### ABOUT THIS EXERCISE:
Under this task are some entries; return every one of them exactly.

[Data records]

□ □ □ □ □ □ □

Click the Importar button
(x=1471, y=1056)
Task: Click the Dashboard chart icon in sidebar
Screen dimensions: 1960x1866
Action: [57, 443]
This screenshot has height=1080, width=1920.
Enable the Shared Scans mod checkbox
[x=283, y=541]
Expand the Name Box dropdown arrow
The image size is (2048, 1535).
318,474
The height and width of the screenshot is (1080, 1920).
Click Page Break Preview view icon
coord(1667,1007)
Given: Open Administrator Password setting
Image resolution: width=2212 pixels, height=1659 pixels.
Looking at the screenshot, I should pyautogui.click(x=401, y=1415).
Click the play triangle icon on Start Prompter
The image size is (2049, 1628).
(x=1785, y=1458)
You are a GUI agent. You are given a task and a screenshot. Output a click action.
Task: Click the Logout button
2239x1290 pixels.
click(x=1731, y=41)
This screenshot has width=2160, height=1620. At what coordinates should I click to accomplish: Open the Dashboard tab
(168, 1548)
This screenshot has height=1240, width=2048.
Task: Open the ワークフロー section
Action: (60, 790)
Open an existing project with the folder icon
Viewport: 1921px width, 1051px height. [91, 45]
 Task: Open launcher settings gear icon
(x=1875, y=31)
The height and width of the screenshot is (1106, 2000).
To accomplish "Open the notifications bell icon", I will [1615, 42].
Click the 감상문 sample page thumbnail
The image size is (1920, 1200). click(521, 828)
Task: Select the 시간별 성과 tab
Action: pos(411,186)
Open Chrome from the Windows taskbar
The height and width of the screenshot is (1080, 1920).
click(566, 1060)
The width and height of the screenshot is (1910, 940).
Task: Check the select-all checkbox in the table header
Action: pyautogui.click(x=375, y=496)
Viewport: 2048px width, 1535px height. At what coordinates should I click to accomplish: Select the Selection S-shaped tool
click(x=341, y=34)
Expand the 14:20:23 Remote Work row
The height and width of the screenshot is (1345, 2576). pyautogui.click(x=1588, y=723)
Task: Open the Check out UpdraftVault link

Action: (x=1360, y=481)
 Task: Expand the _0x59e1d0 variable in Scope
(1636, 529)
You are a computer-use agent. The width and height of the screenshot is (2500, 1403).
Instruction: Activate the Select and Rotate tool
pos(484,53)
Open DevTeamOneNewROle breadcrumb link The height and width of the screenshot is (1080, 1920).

□ □ □ □ □ □ □

### RESULT OF THIS TASK:
Click the Importar button
(x=1471, y=1056)
Task: Click the Dashboard chart icon in sidebar
Screen dimensions: 1960x1866
Action: [57, 443]
This screenshot has height=1080, width=1920.
Enable the Shared Scans mod checkbox
[x=283, y=541]
Expand the Name Box dropdown arrow
The image size is (2048, 1535).
318,474
The height and width of the screenshot is (1080, 1920).
Click Page Break Preview view icon
coord(1667,1007)
Given: Open Administrator Password setting
Image resolution: width=2212 pixels, height=1659 pixels.
Looking at the screenshot, I should pyautogui.click(x=401, y=1415).
Click the play triangle icon on Start Prompter
The image size is (2049, 1628).
(x=1785, y=1458)
You are a GUI agent. You are given a task and a screenshot. Output a click action.
Task: Click the Logout button
2239x1290 pixels.
click(x=1731, y=41)
This screenshot has width=2160, height=1620. At what coordinates should I click to accomplish: Open the Dashboard tab
(168, 1548)
This screenshot has height=1240, width=2048.
Task: Open the ワークフロー section
Action: (60, 790)
Open an existing project with the folder icon
Viewport: 1921px width, 1051px height. [91, 45]
 Task: Open launcher settings gear icon
(x=1875, y=31)
The height and width of the screenshot is (1106, 2000).
To accomplish "Open the notifications bell icon", I will [1615, 42].
Click the 감상문 sample page thumbnail
The image size is (1920, 1200). click(521, 828)
Task: Select the 시간별 성과 tab
Action: pos(411,186)
Open Chrome from the Windows taskbar
The height and width of the screenshot is (1080, 1920).
click(566, 1060)
The width and height of the screenshot is (1910, 940).
Task: Check the select-all checkbox in the table header
Action: pyautogui.click(x=375, y=496)
Viewport: 2048px width, 1535px height. At what coordinates should I click to accomplish: Select the Selection S-shaped tool
click(x=341, y=34)
Expand the 14:20:23 Remote Work row
The height and width of the screenshot is (1345, 2576). pyautogui.click(x=1588, y=723)
Task: Open the Check out UpdraftVault link

Action: (x=1360, y=481)
 Task: Expand the _0x59e1d0 variable in Scope
(1636, 529)
You are a computer-use agent. The width and height of the screenshot is (2500, 1403).
Instruction: Activate the Select and Rotate tool
pos(484,53)
Open DevTeamOneNewROle breadcrumb link The height and width of the screenshot is (1080, 1920).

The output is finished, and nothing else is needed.